En muchas ocasiones nos acercamos a los demás con una actitud un poco egoísta.  Queremos ser escuchados, atendidos, valorados; pero no estamos dispuestos a acallar nuestras voces para dar paso a la escucha.  Saber escuchar al otro es más que oír voces; es fecundar palabras, arropar el corazón del que nos habla.  Es volcarse en lo que el otro te quiere decir, dejar que se exprese, ponernos en su lugar, no ponernos a analizar ni mucho menos juzgar.

No son pocas las ocasiones en que somos testigos de la misma escena:  un restaurante bonito, una música agradable, y dos personas reunidas alrededor de una mesa, a poca distancia uno del otro.  De pronto, uno de los dos, comienza a hablar, no solo con la boca, sino también con las manos, con los ojos, en una desenfrenada búsqueda de llamar la atención del otro. 

Todavía no he entendido cómo es posible que en medio de dos personas pueda tenerse un teléfono en la mano.  Es una actitud completamente egoísta e irrespetuosa.  No es posible que pueda escuchar al otro si mi atención está desviada a otro lugar.  Si mientras tengo una persona conmigo, de frente, puedo estar comunicándome con otra a la distancia; si prefiero responder algún mensaje o sencillamente “conversar” cibernética y simultáneamente con otro; significa sencillamente que no valoro al que está conmigo, no le respeto, no me interesa ofrecerle mi atención porque ya la he comprometido con otra persona y es imposible escuchar con el corazón a dos personas a la vez.  Y tocará privilegiar, tocará optar y tocará excluir…

La gente necesita ser escuchada, no interrogada, ni mucho menos señalada.  Necesitan que nos acerquemos con dulzura, con genuino interés de su persona y de su historia.  Al escuchar, le decimos al otro que es importante para nosotros y eso abre los canales de la confianza.

Nuestros sentimientos afectan, en diferentes grados, nuestra capacidad de escuchar y a veces nos producen sordera que bloquea la comunicación.  Escuchar significa estar ahí, percibir lo que el otro dice, lo que no dice, y lo que quiere decir.  No es oír, que para eso solo necesitamos los oídos, sino:  prestar atención desde el corazón, acoger al otro con sensibilidad, con respeto, con amor.

Tomé el teléfono, marqué un número y comencé a escuchar, con el corazón.  Y tal vez, la persona que llamé se sintió contenta, con mi llamada.  Pero yo me sentí increíblemente feliz y agradecida.  Una vez más, en medio de la cotidianidad, de lo ordinario, emerge la maravilla de la novedad, la sorpresa, la presencia de Jesús.  Un Jesús, herido, dolido, sufriente, solo.  Un Jesús que necesitaba ser escuchado, acogido, comprendido, acompañado.   

Al escuchar, me sentí conmovida.  Pude experimentar ternura, sencillez, dolor, incertidumbres, soledad.
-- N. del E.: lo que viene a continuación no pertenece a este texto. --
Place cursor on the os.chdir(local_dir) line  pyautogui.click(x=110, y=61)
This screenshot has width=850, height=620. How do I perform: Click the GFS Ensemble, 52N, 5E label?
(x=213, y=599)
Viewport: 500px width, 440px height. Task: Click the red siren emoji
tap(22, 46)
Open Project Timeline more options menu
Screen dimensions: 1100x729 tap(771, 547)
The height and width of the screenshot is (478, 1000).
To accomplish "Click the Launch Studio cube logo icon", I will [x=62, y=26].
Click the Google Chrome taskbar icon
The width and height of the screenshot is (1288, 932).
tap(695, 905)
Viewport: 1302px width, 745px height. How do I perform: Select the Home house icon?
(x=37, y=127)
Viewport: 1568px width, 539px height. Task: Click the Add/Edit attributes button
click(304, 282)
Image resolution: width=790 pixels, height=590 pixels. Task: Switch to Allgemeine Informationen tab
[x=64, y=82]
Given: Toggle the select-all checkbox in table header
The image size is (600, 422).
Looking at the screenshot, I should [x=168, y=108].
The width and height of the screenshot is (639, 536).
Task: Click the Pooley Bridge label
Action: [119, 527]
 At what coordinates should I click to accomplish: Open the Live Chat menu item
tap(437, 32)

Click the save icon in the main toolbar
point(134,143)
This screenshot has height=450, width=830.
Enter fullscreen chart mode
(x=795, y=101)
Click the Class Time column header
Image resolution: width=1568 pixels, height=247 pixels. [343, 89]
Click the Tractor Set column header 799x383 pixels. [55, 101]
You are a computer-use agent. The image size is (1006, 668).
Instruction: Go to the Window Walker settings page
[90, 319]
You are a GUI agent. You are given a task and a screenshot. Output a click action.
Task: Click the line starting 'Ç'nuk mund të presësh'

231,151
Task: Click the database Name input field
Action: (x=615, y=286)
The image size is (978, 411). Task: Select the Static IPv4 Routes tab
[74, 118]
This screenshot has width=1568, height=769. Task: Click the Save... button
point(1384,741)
A través de las palabras, sentía sus pulsasiones y su hambre de un abrazo.  Al escuchar, me sentí fortalecida, humana, hermanada...Una conversación transformada en oración.

Al colgar el teléfono comprendí que ahí terminaba la comunicación y ahí empezaba todo también. De fondo, había mucho camino recorrido, una fe compartida, una convicción del valor de la persona, una Voz que intercedía para que pudiéramos experimentar la cercanía, en el lenguaje del Amor.

“Te bendigo, Padre, porque has ocultado estas cosas a los sabios y entendidos 
y se las has revelado a la gente sencilla”. (Lc 10,21).  

“Te doy gracias, porque siempre me escuchas”. (Jn 11,42)

3 comentarios:

  1. Wao...Sin palabras me dejaste. Que bonito mensaje y que cierto es. Gracias por esa hermosa reflexión, necesitamos callar nuestra mente y corazón para aprender a escuchar. A veces no sabemos que con tan poco hacemos tanto. Dios te bendiga hermanita. Tqm.